(Excerpt provided):
- - -

In total, Fitzgerald experienced three heart attacks, the first in 2020 and two in the beginning of 2021. She remains unsure if the delay in treatment she experienced during her first heart attack led to the complications she experienced. Still, being dismissed maddens her.

“I’m so angry about that. I’m so emotional because I just felt like no one had my back. I felt like my 18-year-old was the only one who had my back and spoke up, and the paramedics shut him down,” she says. “If I had been a man complaining of chest pains and had those symptoms, there’s no doubt in my mind that I would have been in the hospital.”

Women and heart attacks

Heart attacks in women are becoming more common, TODAY.com previously reported.

- - -

(How to complete this task):
Quote the passage on Fitzgerald's heart attacks, everything from "In total, Fitzgerald" down to "TODAY.com previously reported.".

(Collected data)
- - -

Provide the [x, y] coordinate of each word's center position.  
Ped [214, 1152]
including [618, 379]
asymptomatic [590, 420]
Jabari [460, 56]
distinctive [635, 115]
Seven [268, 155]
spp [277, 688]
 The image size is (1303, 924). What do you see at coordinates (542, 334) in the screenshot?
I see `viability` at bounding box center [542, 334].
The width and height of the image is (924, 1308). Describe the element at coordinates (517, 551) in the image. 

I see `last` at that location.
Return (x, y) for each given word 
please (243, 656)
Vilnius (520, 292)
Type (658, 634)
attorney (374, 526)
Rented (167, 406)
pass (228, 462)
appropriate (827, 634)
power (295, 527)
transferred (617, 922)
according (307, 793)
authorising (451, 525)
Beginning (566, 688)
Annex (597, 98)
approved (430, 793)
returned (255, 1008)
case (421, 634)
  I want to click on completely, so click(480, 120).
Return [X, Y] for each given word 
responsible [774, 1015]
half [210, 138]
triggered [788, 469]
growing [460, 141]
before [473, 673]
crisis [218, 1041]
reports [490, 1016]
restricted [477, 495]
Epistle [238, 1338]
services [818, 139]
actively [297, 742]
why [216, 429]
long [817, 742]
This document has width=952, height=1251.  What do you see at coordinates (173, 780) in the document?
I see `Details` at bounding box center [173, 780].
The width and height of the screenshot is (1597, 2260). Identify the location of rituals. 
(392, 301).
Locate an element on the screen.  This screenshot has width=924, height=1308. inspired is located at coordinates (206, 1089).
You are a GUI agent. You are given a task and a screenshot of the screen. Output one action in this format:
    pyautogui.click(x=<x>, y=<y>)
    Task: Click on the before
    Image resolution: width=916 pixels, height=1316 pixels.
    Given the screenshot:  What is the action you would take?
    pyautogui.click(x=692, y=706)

- - -

(Result below):
In total, Fitzgerald experienced three heart attacks, the first in 2020 and two in the beginning of 2021. She remains unsure if the delay in treatment she experienced during her first heart attack led to the complications she experienced. Still, being dismissed maddens her.

“I’m so angry about that. I’m so emotional because I just felt like no one had my back. I felt like my 18-year-old was the only one who had my back and spoke up, and the paramedics shut him down,” she says. “If I had been a man complaining of chest pains and had those symptoms, there’s no doubt in my mind that I would have been in the hospital.”

Women and heart attacks

Heart attacks in women are becoming more common, TODAY.com previously reported.